[Excerpts from a dataset]
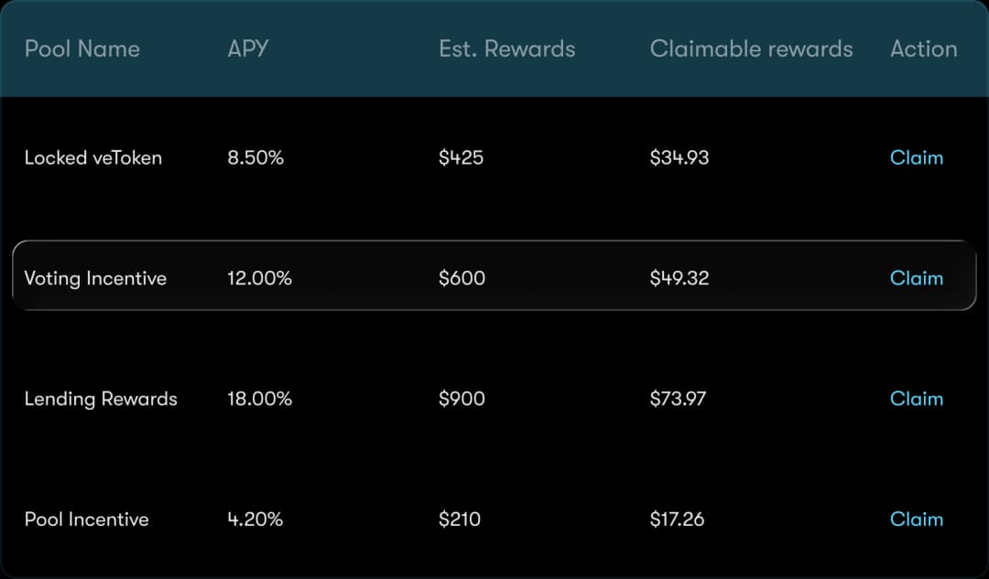This screenshot has height=579, width=989.
Task: Sort by the Est. Rewards column header
Action: pos(507,49)
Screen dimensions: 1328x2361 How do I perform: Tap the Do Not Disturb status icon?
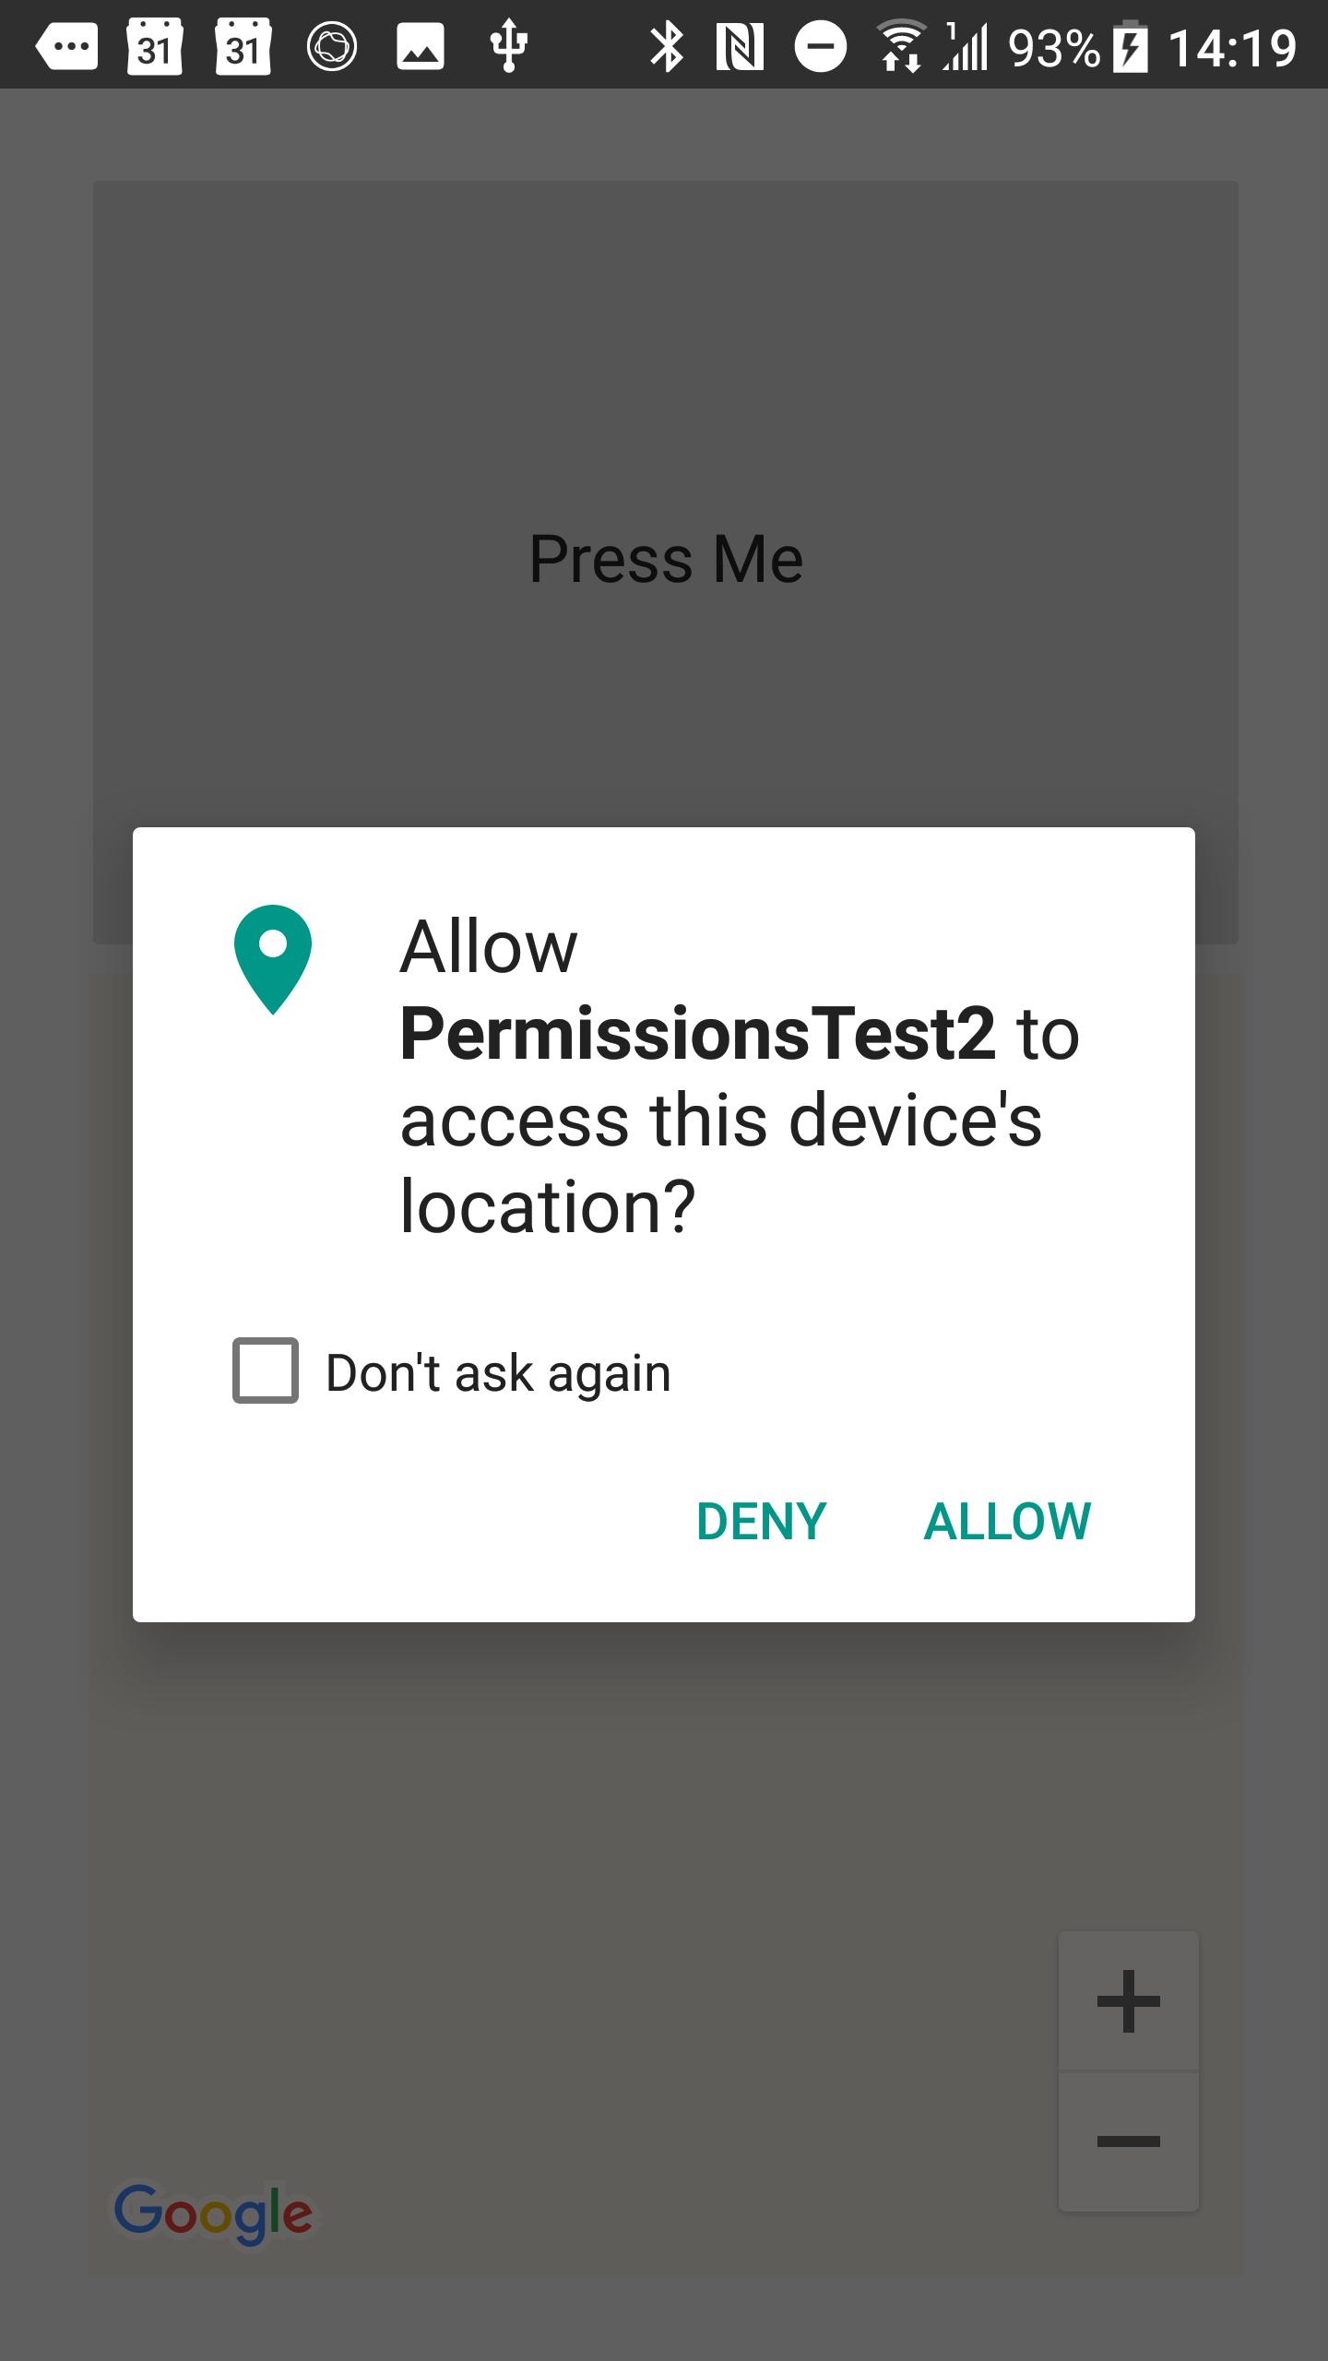pyautogui.click(x=821, y=46)

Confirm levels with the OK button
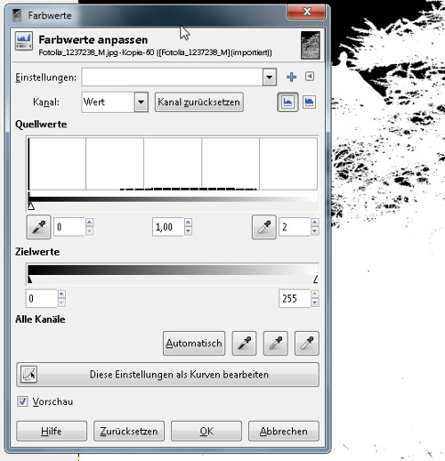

[Problem requirements]
Please return the lines from the line with "Screen dimensions: 1328x2361" through the last line of the data, both included, exactly, and without pictures.

[Result of the task]
Screen dimensions: 1328x2361 How do I perform: Tap the Do Not Disturb status icon?
pyautogui.click(x=821, y=46)

Confirm levels with the OK button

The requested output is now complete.